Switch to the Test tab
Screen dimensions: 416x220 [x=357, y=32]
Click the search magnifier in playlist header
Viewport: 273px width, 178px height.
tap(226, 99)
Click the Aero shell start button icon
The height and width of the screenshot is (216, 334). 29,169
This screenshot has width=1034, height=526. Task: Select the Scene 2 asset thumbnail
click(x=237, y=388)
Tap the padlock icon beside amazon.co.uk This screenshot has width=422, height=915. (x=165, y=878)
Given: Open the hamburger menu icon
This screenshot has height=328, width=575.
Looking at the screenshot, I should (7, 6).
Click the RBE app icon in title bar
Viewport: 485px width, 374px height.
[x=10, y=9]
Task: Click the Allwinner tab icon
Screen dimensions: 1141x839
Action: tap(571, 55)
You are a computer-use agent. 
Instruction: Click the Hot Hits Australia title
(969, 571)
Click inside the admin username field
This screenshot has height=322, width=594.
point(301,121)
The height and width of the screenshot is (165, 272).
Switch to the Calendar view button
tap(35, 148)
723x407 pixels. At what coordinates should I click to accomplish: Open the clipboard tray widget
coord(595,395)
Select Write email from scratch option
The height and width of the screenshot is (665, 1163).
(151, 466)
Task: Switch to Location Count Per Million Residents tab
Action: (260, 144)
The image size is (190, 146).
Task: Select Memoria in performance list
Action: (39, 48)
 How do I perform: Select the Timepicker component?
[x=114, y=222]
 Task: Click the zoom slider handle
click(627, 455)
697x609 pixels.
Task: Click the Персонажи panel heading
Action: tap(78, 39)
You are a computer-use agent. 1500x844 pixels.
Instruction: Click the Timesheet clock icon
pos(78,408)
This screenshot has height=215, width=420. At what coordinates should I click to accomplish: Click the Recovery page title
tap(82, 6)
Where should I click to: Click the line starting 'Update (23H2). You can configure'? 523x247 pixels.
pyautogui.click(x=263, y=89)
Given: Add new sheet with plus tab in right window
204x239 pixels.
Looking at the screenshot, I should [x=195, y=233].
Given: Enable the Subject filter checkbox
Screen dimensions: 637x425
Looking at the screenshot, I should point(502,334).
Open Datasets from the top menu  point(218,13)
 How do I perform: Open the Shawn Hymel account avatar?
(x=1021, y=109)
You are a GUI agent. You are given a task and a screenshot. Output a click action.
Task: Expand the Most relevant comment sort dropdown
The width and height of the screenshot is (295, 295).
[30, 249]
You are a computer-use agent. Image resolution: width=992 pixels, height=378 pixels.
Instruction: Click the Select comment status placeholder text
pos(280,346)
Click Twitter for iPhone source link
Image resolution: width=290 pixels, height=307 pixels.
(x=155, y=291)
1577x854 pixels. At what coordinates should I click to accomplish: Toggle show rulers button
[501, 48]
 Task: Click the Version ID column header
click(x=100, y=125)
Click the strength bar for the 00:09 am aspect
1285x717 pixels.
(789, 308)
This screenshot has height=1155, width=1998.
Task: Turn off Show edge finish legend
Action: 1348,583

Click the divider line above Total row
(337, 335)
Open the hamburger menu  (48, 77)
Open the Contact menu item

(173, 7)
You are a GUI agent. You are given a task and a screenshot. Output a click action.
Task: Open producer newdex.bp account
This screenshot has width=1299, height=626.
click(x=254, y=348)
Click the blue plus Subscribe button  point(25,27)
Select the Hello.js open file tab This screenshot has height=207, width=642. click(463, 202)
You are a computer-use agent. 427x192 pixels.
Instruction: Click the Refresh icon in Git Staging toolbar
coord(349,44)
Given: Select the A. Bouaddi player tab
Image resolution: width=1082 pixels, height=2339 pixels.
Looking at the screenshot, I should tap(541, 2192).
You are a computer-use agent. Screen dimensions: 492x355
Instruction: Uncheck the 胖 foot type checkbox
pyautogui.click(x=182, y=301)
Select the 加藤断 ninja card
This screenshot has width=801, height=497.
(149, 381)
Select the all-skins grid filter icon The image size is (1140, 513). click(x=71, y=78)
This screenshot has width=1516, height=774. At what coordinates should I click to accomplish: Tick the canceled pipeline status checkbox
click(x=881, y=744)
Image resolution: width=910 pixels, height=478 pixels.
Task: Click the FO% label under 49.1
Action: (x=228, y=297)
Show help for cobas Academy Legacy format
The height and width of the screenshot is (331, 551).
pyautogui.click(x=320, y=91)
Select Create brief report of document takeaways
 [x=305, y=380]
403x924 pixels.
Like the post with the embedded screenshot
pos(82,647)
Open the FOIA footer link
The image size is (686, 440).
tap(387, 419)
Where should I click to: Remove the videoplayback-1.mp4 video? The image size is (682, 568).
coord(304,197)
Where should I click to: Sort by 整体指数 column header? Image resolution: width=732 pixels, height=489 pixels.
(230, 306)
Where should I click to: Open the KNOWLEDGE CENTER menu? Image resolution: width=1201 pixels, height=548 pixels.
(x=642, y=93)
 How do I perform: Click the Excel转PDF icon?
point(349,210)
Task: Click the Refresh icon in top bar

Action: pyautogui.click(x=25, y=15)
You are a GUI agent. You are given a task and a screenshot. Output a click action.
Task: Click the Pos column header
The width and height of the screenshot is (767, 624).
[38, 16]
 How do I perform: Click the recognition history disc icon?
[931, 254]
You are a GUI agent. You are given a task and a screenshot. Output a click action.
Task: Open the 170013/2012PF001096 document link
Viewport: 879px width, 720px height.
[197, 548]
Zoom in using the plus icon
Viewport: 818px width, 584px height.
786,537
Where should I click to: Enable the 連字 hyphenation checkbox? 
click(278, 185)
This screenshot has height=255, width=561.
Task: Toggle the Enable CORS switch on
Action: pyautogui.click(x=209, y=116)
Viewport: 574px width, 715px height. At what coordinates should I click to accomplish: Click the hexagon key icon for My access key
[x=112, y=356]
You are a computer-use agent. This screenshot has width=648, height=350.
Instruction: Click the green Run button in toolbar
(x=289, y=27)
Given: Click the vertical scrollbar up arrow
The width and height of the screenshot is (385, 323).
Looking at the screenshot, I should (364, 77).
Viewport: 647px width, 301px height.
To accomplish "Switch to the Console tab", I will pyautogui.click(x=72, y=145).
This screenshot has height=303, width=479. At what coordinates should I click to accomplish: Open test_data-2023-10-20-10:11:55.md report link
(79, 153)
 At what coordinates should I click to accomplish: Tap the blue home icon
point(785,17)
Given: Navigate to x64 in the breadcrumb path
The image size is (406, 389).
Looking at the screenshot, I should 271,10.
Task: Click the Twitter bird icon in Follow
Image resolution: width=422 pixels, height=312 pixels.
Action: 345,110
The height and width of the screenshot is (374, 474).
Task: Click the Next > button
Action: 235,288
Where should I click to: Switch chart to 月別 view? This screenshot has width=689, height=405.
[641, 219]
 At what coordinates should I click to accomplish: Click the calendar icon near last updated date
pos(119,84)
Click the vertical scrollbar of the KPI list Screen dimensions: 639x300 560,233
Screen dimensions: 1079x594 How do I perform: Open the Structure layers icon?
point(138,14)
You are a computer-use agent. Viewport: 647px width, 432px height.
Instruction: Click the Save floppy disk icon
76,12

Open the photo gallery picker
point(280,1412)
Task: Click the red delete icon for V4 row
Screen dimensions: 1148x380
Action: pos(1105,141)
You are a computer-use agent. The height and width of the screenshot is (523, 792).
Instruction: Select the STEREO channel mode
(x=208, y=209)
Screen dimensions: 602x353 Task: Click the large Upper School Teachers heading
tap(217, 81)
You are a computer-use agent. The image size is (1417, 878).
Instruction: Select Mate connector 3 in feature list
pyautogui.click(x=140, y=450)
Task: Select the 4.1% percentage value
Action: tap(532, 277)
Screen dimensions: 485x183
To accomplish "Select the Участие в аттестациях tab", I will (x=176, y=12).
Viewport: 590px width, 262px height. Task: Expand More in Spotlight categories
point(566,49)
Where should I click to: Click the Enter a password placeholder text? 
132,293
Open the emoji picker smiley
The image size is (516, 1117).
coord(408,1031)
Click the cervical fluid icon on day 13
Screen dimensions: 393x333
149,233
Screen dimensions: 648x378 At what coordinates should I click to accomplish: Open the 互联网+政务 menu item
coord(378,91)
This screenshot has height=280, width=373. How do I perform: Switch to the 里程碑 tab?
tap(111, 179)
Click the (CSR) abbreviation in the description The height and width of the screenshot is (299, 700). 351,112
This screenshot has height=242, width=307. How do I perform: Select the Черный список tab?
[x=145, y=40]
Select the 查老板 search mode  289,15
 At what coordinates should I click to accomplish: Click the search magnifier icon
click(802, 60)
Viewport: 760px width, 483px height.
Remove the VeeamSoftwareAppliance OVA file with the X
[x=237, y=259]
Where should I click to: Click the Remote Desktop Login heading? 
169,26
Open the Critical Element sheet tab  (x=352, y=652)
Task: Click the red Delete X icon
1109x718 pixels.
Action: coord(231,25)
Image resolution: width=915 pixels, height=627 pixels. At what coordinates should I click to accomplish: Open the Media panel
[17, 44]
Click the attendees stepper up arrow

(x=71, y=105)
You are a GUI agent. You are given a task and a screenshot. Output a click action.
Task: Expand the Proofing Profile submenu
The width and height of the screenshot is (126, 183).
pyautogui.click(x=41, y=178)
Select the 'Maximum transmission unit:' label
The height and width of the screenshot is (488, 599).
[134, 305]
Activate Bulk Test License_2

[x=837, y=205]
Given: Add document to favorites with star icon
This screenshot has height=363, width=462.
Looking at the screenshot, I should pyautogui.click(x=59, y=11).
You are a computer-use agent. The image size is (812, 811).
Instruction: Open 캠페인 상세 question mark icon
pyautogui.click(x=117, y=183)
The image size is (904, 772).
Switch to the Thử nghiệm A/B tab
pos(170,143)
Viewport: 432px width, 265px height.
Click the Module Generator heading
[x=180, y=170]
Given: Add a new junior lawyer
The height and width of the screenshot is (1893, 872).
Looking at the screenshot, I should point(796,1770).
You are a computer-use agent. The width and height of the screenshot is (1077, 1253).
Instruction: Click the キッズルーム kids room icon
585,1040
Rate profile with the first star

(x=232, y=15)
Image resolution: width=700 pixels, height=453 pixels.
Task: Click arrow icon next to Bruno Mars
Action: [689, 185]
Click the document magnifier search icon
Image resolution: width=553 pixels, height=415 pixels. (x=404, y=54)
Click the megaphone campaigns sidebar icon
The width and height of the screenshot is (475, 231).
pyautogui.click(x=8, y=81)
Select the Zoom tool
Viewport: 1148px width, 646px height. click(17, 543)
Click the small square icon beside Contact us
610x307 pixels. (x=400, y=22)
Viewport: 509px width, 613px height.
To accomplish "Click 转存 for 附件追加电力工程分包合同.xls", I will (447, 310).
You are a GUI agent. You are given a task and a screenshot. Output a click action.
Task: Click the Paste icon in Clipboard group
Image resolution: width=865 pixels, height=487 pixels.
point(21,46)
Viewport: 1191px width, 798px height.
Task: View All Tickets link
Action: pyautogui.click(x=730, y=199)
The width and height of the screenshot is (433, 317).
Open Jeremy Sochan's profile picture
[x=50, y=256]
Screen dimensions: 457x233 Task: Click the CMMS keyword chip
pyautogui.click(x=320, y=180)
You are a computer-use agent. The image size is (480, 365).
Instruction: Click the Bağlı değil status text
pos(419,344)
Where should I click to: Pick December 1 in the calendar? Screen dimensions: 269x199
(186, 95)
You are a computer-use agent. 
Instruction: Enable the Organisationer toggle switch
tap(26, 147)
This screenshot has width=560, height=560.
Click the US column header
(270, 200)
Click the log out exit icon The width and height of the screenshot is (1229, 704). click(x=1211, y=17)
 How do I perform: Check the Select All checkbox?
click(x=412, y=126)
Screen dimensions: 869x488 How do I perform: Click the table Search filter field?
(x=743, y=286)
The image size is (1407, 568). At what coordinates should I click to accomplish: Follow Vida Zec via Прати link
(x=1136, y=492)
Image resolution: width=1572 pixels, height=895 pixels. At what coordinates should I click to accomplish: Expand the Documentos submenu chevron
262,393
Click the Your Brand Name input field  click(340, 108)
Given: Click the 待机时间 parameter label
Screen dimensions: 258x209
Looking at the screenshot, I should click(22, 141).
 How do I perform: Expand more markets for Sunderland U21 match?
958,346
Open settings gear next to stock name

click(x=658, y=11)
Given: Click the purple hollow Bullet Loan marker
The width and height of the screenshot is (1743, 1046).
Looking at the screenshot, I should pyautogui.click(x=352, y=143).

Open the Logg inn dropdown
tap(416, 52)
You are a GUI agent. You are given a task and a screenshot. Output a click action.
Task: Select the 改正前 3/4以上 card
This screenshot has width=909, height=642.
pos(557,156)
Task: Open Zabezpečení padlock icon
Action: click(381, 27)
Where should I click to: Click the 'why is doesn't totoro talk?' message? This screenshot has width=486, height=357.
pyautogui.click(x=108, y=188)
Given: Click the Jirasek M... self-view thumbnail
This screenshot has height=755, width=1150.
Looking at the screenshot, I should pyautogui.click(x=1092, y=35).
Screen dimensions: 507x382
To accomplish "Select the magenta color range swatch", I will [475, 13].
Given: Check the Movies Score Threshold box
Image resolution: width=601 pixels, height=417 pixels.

⁂

**WHAT THIS TASK INVOLVES**
Starting with the line that holds "The width and height of the screenshot is (433, 317)." and ending with the line that holds "This screenshot has width=560, height=560.", retype every line in the data above exactly, and nothing else.

**ANSWER TO THE EXERCISE**
The width and height of the screenshot is (433, 317).
Open Jeremy Sochan's profile picture
[x=50, y=256]
Screen dimensions: 457x233 Task: Click the CMMS keyword chip
pyautogui.click(x=320, y=180)
You are a computer-use agent. The image size is (480, 365).
Instruction: Click the Bağlı değil status text
pos(419,344)
Where should I click to: Pick December 1 in the calendar? Screen dimensions: 269x199
(186, 95)
You are a computer-use agent. 
Instruction: Enable the Organisationer toggle switch
tap(26, 147)
This screenshot has width=560, height=560.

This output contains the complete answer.